- **TASK DIRECTIONS**:
Return each entry below word for word, leaving out any image.

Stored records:

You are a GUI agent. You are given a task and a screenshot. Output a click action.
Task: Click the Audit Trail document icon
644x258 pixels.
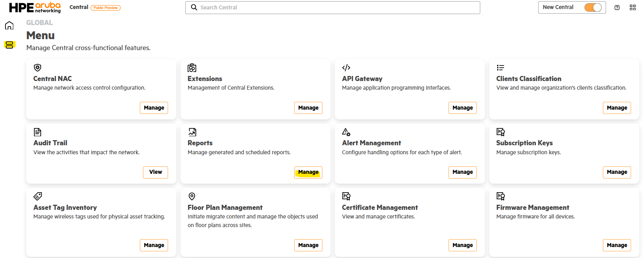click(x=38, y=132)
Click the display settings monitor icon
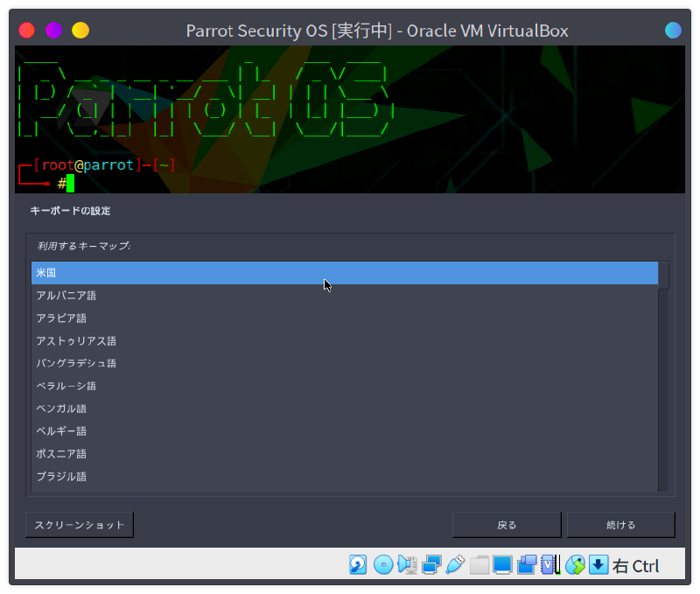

- **RESULT**:
You are a GUI agent. You are given a task and a screenshot. Output a click action.
Task: Click the Audit Trail document icon
644x258 pixels.
click(x=38, y=132)
Click the display settings monitor icon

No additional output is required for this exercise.